We closed our presentation with a final poll and offered a complimentary four-hour strategy workshop, with nearly half of our attendees interested in hearing more.
To help lay the groundwork for data-driven success, Venu took questions from the webinar audience:
Q1: What's the first step you'd recommend for a company like ours that’s just starting to personalize customer experience?
Venu A: Typically, customer experience personalization varies by perspective. For example, if you are part of marketing you want to understand web behavior. I think that these days all the businesses are getting pretty web savvy.
So, if you don't necessarily have tag management within your website, you want to do that. Google Tag Manager and Google Analytics are usually core platforms. Customer data platforms are not that difficult to get set up, and I've seen businesses using them and getting started within four to six weeks.

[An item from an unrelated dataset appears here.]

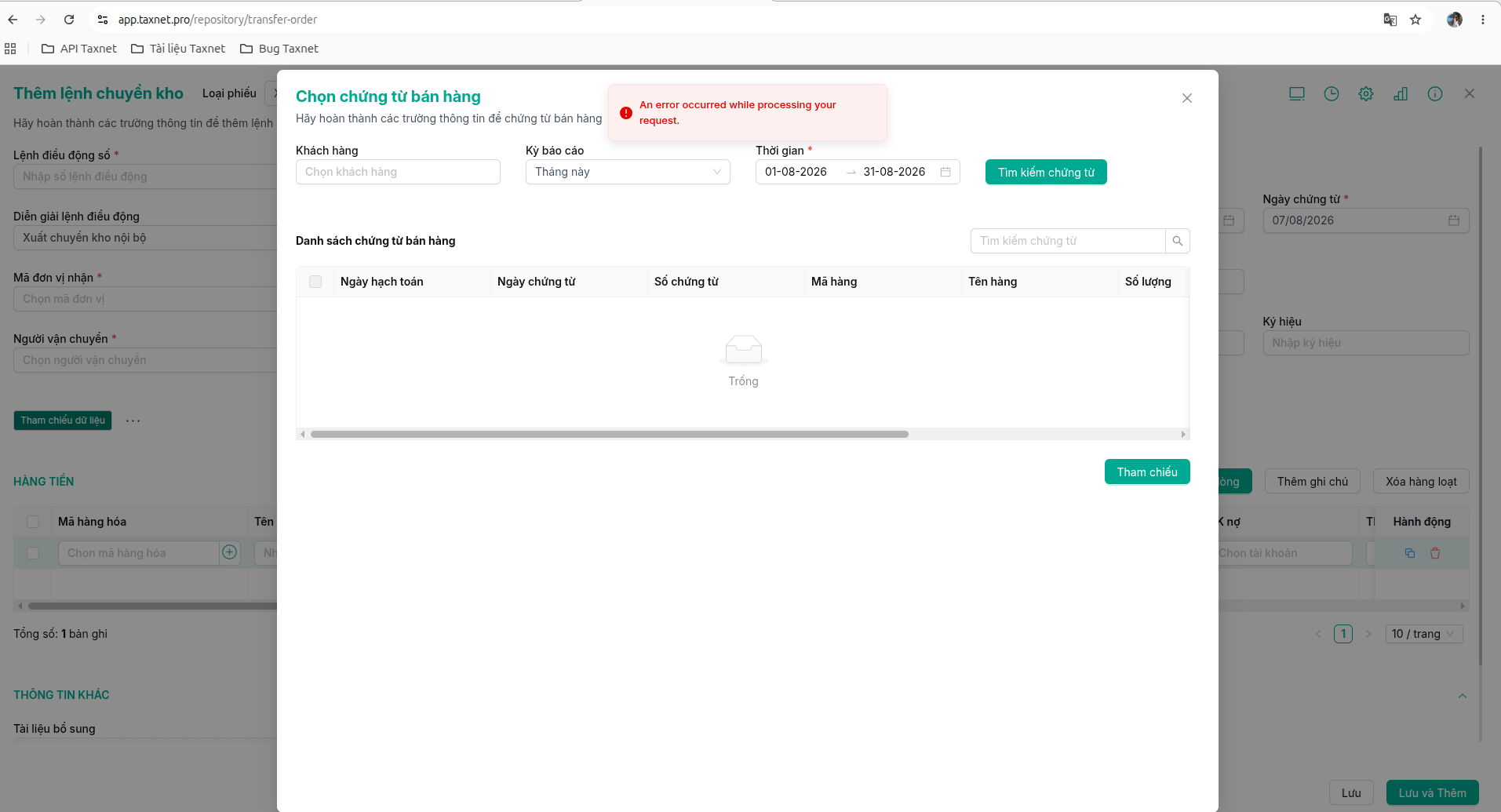Click the magnifier icon beside Tìm kiếm chứng từ
This screenshot has width=1501, height=812.
pyautogui.click(x=1177, y=241)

Q2: How do you reconcile the need to capture personal data with customer privacy requirements?
Venu A: This issue is becoming more and more important these days. Take, for instance, the general data protection regulation (GDPR) in Europe. A lot of businesses are starting to adopt GDPR, even within the U.S., although the U.S. has not yet taken an official stance. California is probably getting close to that through the California Privacy Act. A lot of websites are showcasing or mentioning the need for tracking and accepting cookies. At the same time, especially as a part of the GDPR, if the customer comes back and says “I don’t want you guys to hold any of my data within your systems” – you have the ability to delete that.
You may have seen this with organizations like Facebook and others. It's going to become more and more important for other businesses, as well. Customer data platforms, for instance, have some of those capabilities built-in so that once you turn it off or delete it, none of your campaigning or activation mechanisms would ever reach out to that client anymore. It requires a lot of thought and the right strategy needs to be put in place for every organization.

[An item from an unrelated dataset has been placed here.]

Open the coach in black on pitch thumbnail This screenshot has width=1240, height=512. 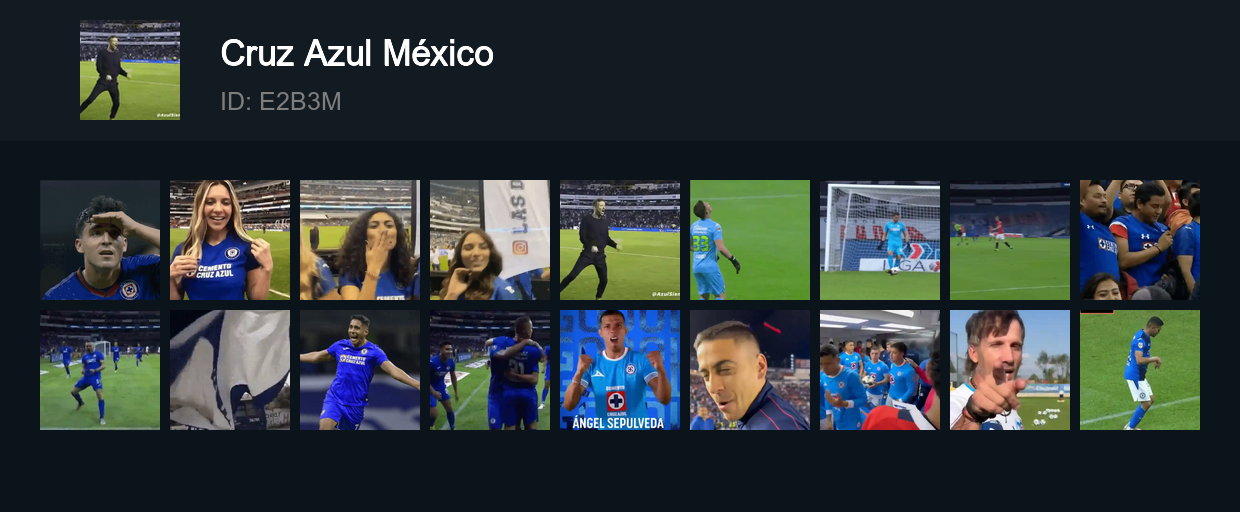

Q3: Is there one essential technology you'd recommend for data capture or personalization?
Venu A: For the web, Tag Manager is a good example of data you should be able to get from emails. You could also leverage other systems like analytics platforms to understand web traffic behavior. Once you start combining that together, you can use big data platforms, data lakes, data technologies, or customer data platforms in order to combine and consume them.

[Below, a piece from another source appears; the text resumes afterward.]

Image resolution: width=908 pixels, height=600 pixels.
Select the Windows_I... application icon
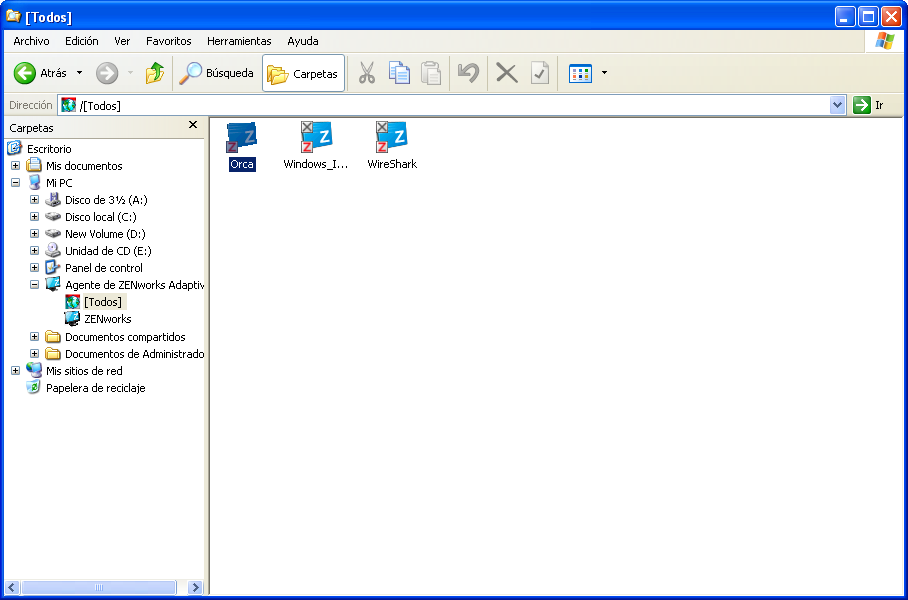click(316, 138)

Once you have collected and created the 360-degree view, the orchestration of how you are going to personalize becomes very important. These days a lot of email campaign systems are getting smarter from an artificial intelligence (AI) standpoint, and they can take information from either data lakes or even the web traffic. Based on this capture, they can try and make special predictive recommendations. The more data you have, the better will be that sort of recommendation.
Q4: What kind of metrics are associated with the types of programs that you are implementing? What levels of ROI expectation do you see?
Venu A: The journey that you take trying to get the data and segment it is a win and provides good ROI. If you can take that and integrate it with some of the back-end systems and make decisions out of it, you advance your ROI to the next level. While these are investments, McKinsey research shows that businesses employing data-driven decision-making are significantly outperforming other businesses. There are very few businesses that are truly data-driven, at this point. There is a lot of opportunity for companies to get there and compete.
Q5: How much company budget would you recommend for a customer personalization initiative?
Venu A: Some of the technology—like Google Tag manager and Google Analytics—is free, so you can get started with that. You need the right skills to be able to support with those initiatives. If you're looking at more complex systems, like customer data platforms, then, depending on the type or size of business, you may be looking at a few hundred thousand dollars from an activation standpoint. You still need to change the processes, and there must be a strategy involving your existing team. I'm not necessarily accounting for that as part of the costs or budget. I'm only talking about the tech investments. But if you're looking at corporate-wide investments for larger organizations, these could potentially run into millions of dollars.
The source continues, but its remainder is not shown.